Using the same employee scenario:

-- First query: employees from the engineering department
SELECT employee_id, name, email
FROM employees
WHERE department = 'Engineering'

UNION ALL

-- Second query: employees working on Project X
SELECT employee_id, name, email
FROM project_assignments
WHERE project_name = 'Project X';

Now if Alice appears in both queries, she’ll appear twice in the result set. The database simply executes both queries and concatenates the results—no sorting, no comparison, no deduplication overhead.

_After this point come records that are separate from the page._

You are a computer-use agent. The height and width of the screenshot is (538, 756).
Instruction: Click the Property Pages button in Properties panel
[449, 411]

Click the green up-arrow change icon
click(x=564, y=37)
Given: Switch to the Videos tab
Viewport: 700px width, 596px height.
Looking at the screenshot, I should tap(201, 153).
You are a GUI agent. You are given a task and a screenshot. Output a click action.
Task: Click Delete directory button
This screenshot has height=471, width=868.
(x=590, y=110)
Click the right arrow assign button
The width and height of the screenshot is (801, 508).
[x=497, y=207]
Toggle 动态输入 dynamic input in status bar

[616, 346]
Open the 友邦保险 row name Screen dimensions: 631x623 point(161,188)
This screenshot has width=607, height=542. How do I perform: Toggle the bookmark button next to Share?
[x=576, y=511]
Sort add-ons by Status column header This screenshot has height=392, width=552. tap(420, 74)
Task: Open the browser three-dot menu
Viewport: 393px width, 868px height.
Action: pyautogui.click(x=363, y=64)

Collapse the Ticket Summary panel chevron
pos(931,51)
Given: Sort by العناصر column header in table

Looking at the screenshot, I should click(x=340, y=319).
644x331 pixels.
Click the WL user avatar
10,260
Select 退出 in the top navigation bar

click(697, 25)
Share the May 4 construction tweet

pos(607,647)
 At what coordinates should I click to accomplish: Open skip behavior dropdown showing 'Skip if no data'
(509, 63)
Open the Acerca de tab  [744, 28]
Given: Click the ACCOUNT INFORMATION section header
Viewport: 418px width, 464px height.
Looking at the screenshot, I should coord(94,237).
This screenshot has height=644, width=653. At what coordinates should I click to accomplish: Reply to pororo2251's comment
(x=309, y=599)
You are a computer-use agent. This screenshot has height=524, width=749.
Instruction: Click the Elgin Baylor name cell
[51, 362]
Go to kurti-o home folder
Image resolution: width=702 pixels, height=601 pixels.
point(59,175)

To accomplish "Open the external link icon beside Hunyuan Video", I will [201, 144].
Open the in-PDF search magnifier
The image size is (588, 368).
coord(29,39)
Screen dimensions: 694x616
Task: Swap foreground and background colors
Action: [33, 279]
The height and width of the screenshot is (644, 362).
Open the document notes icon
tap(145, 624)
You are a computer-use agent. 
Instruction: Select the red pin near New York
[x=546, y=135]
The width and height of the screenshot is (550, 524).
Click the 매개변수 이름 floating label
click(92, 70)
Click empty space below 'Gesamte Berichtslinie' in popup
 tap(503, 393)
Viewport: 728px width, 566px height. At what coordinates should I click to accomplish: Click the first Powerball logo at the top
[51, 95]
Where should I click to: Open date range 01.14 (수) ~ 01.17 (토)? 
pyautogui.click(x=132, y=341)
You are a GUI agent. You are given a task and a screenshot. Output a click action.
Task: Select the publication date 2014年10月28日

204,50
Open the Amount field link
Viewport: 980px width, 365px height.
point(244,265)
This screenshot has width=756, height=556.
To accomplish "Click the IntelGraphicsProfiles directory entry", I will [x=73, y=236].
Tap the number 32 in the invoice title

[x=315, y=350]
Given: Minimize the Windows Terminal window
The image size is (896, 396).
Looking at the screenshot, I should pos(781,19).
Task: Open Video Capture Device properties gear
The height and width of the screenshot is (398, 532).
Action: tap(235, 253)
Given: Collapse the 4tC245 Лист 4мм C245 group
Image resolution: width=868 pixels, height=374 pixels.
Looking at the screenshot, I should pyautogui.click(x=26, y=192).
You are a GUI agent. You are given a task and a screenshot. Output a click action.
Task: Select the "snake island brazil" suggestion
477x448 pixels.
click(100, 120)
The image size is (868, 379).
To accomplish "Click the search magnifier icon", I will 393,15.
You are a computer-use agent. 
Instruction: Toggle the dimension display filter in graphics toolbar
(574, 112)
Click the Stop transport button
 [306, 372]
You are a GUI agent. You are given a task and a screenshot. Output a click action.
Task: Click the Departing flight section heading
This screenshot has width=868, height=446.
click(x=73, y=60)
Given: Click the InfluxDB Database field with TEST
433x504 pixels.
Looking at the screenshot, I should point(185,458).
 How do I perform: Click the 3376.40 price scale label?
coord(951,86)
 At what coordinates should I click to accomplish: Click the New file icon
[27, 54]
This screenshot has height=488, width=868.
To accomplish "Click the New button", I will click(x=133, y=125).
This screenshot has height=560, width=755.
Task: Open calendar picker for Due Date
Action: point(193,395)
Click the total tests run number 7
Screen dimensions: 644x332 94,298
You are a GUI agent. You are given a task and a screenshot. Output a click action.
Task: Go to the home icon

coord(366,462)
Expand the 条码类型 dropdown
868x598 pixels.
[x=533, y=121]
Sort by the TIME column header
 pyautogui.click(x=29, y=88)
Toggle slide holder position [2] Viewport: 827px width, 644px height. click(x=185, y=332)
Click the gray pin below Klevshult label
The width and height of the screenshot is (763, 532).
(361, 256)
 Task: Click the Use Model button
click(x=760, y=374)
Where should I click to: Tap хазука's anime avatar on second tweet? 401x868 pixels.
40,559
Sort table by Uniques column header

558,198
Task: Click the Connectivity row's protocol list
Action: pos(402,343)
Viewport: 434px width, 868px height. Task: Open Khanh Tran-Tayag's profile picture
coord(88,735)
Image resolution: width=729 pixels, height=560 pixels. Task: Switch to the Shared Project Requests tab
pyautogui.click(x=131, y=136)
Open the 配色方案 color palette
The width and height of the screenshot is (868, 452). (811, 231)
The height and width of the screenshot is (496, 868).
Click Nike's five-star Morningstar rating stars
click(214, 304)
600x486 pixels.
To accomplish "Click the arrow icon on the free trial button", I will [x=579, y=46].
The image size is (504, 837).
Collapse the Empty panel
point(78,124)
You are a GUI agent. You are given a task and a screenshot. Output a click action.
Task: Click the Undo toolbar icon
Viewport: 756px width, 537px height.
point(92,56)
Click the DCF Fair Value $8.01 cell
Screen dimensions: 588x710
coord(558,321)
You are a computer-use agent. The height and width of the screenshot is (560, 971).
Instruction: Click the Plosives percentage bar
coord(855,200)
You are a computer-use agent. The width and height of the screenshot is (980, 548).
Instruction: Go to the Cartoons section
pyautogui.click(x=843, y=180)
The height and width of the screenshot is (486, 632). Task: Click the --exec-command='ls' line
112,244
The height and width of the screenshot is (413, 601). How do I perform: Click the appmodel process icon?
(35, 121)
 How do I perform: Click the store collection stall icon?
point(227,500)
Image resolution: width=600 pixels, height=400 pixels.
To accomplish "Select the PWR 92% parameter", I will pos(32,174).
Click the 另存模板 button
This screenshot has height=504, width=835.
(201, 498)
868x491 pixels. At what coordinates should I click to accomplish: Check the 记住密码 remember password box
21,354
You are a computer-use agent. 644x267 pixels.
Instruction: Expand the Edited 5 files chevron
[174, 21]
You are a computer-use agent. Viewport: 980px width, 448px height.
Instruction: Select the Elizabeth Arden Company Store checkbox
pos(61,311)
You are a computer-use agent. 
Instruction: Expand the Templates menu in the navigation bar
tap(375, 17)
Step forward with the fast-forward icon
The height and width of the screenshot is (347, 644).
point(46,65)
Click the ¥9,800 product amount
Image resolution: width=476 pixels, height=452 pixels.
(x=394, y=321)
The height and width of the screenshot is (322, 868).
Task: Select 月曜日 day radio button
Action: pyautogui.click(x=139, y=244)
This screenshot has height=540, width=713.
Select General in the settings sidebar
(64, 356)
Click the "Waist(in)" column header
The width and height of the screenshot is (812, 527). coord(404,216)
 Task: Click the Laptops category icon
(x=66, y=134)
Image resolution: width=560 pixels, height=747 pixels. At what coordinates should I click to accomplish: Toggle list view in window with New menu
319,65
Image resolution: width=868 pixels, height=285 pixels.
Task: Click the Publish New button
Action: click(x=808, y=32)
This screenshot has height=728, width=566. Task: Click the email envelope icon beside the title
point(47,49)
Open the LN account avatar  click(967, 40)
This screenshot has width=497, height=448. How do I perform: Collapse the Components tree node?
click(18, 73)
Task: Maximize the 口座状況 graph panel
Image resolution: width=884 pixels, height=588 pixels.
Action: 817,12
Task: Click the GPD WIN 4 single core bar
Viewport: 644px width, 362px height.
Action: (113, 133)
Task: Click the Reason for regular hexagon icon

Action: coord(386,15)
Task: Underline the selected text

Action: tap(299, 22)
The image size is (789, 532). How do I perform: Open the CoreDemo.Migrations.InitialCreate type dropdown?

This makes UNION ALL significantly faster, especially with large datasets. The database only needs to:

Execute both queries
Append the second result set to the first
Return the combined set

The performance difference scales linearly with your data volume. With millions of rows, UNION ALL can be orders of magnitude faster than UNION.

Performance Comparison

Let’s examine the actual execution plans in SQLite to understand the performance difference. First, create some test data:

CREATE TABLE orders_2023 (
    order_id INTEGER,
    customer_id INTEGER,
    amount DECIMAL(10,2)
);

CREATE TABLE orders_2024 (
    order_id INTEGER,
    customer_id INTEGER,
    amount DECIMAL(10,2)
);

-- Insert sample data
INSERT INTO orders_2023 VALUES (1, 100, 250.00), (2, 101, 175.50);
INSERT INTO orders_2024 VALUES (3, 100, 300.00), (4, 102, 425.75);

Now examine the query plans:

-- UNION execution plan
EXPLAIN QUERY PLAN
SELECT customer_id, amount FROM orders_2023
UNION
SELECT customer_id, amount FROM orders_2024;

-- Output shows:
-- SCAN orders_2023
-- SCAN orders_2024
-- USE TEMP B-TREE FOR ORDER BY

-- UNION ALL execution plan
EXPLAIN QUERY PLAN
SELECT customer_id, amount FROM orders_2023
UNION ALL
SELECT customer_id, amount FROM orders_2024;

-- Output shows:
-- SCAN orders_2023
-- SCAN orders_2024

The UNION query creates a temporary B-tree structure for sorting and deduplication. This requires additional memory allocation, disk I/O (if the temp structure spills to disk), and CPU cycles for comparison operations. UNION ALL skips all of this, simply scanning both tables and returning the combined results.

In production systems with millions of rows, this difference translates to queries that take seconds versus minutes, or minutes versus hours.

Rules and Requirements

Both UNION and UNION ALL have strict requirements that must be satisfied:

Column Count Must Match: Every SELECT statement must return the same number of columns.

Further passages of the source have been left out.